Excerpt provided →
↓↓↓

Because the source of these contradictions lies beyond the act itself, house rethatching must be understood as a moment in a larger seasonal process, not a self-contained "text." Although the rite has a spatial and sequential structure that is at least partly independent of the annual cycle, it still reproduces the same contradictions, and transmits them faithfully to each of its constituent symbols. [Gose 1991:58-59]

Thus,

If work on the roof is in some sense a development and completion of the part of the year dedicated to private appropriation, then we must also recognize that it . . . anticipates the period of interhousehold cooperation that will commence with the maize sowing in mid-September and continue throughout the growing season. . . . In the process, that part of the privately appropriated harvest which remains behind in the peak of the roof as the domestic food supply also becomes subject to a collective claim . . . . In a sense then, the removal of the old roof in house rethatching represents something of a negation of the household as a unit of private appropriation, and a recognition of the need to pass back into a phrase of collective production. [Gose 1991:48]

There would be little reason to question this interpretation if it were based on associations that Andeans themselves make, but it is not. Everything hinges on the validity of the assumption that a seasonal contradiction between collective production and private appropriation exists at some level of Andean thought. I have questioned that assumption in my discussion of theft, and the same reservations hold true here. There is a difference, however. In the case of theft, it's unclear whether Gose offers the contradiction to explain the existence of theft, the timing of theft, or the way theft is carried out. The ambiguity leaves room to conclude that it is all three. In the case of house rethatching, he takes the practical need of periodic rethatching of roofs for granted, and uses the contradiction to explain the coherence and meaning of certain features associated with the event (the implication being that expressive intent explains why some features are present and others are not). Whether he takes the seasonal morality of property rights to explain the timing of wasichakuy, the timing to explain the expressive features, or both is unclear. There are a host of ecological, economic, and social reasons why house rethatchings are normally scheduled during the dry season, but they are not limited to late August and early September in Ccachín as they are in some communities. I suspect that the timing explains the presence of certain expressive features, but not necessarily in the way proposed by Gose.(8)

↑↑↑

Information given →
↓↓↓

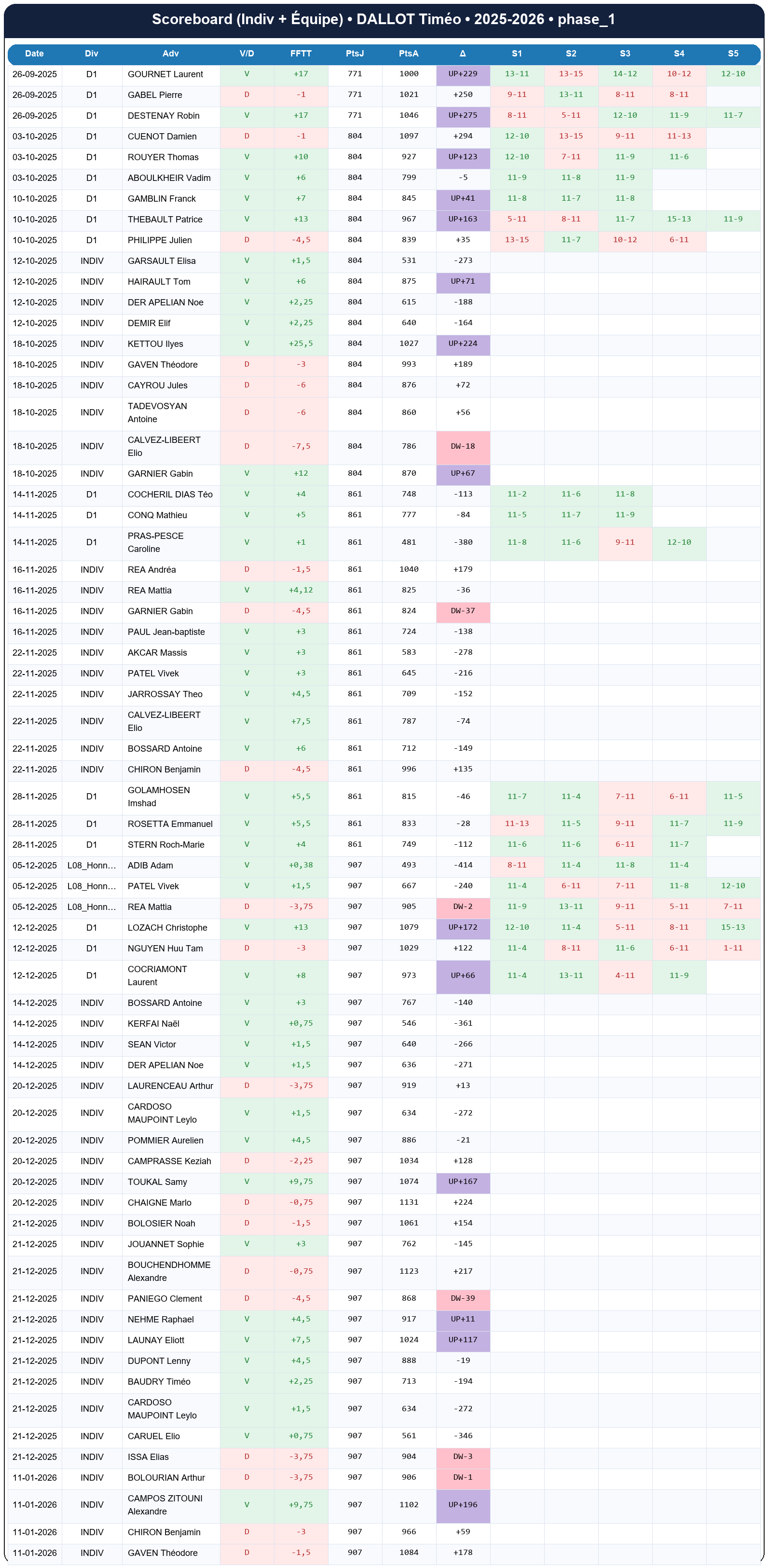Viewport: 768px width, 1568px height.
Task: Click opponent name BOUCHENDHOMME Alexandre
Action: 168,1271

↑↑↑
↓↓↓

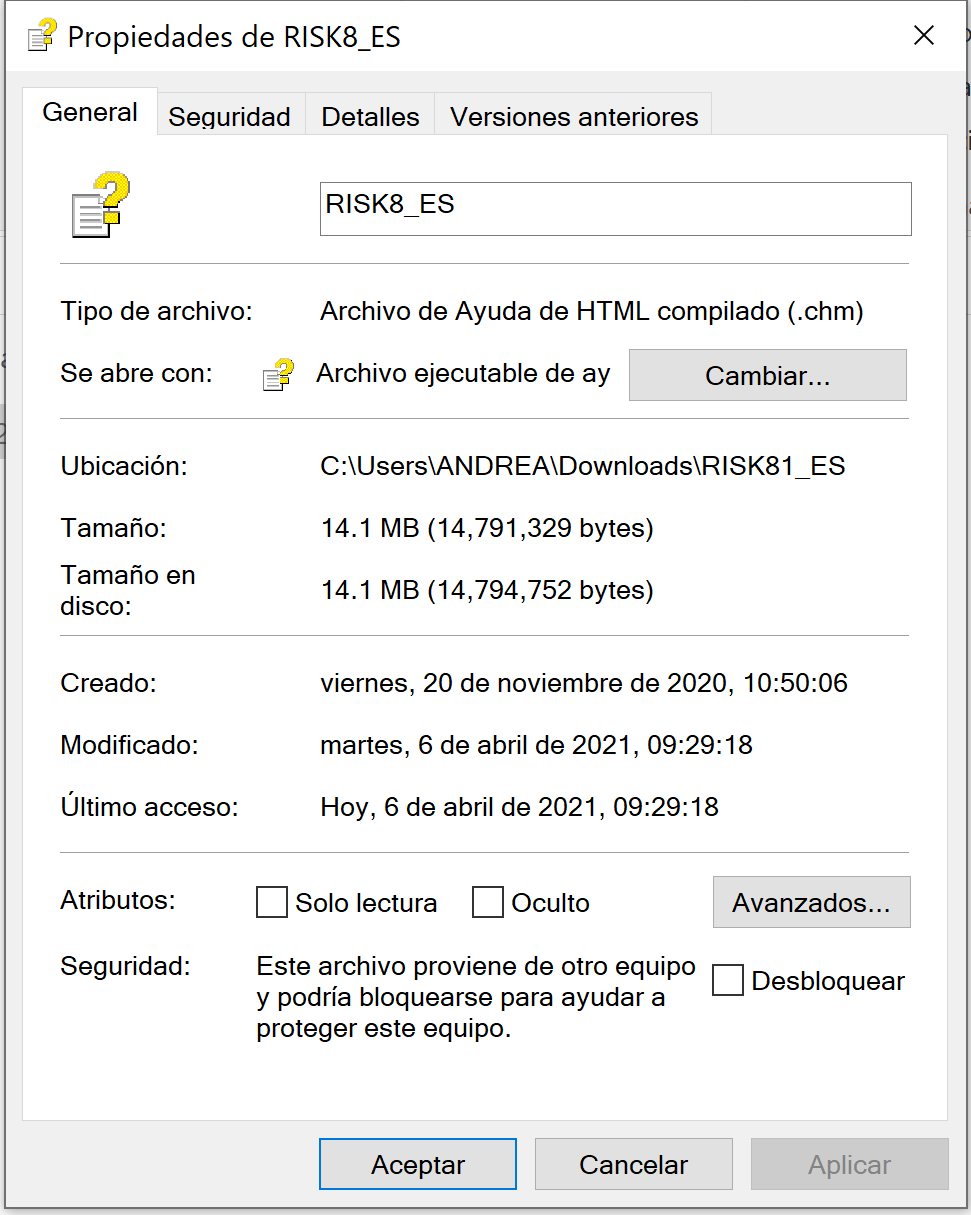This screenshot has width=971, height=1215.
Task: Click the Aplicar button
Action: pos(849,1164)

↑↑↑

What you are asked to do → Repeat the house rethatching text word for word, from start to finish.

Written answer →
Because the source of these contradictions lies beyond the act itself, house rethatching must be understood as a moment in a larger seasonal process, not a self-contained "text." Although the rite has a spatial and sequential structure that is at least partly independent of the annual cycle, it still reproduces the same contradictions, and transmits them faithfully to each of its constituent symbols. [Gose 1991:58-59]

Thus,

If work on the roof is in some sense a development and completion of the part of the year dedicated to private appropriation, then we must also recognize that it . . . anticipates the period of interhousehold cooperation that will commence with the maize sowing in mid-September and continue throughout the growing season. . . . In the process, that part of the privately appropriated harvest which remains behind in the peak of the roof as the domestic food supply also becomes subject to a collective claim . . . . In a sense then, the removal of the old roof in house rethatching represents something of a negation of the household as a unit of private appropriation, and a recognition of the need to pass back into a phrase of collective production. [Gose 1991:48]

There would be little reason to question this interpretation if it were based on associations that Andeans themselves make, but it is not. Everything hinges on the validity of the assumption that a seasonal contradiction between collective production and private appropriation exists at some level of Andean thought. I have questioned that assumption in my discussion of theft, and the same reservations hold true here. There is a difference, however. In the case of theft, it's unclear whether Gose offers the contradiction to explain the existence of theft, the timing of theft, or the way theft is carried out. The ambiguity leaves room to conclude that it is all three. In the case of house rethatching, he takes the practical need of periodic rethatching of roofs for granted, and uses the contradiction to explain the coherence and meaning of certain features associated with the event (the implication being that expressive intent explains why some features are present and others are not). Whether he takes the seasonal morality of property rights to explain the timing of wasichakuy, the timing to explain the expressive features, or both is unclear. There are a host of ecological, economic, and social reasons why house rethatchings are normally scheduled during the dry season, but they are not limited to late August and early September in Ccachín as they are in some communities. I suspect that the timing explains the presence of certain expressive features, but not necessarily in the way proposed by Gose.(8)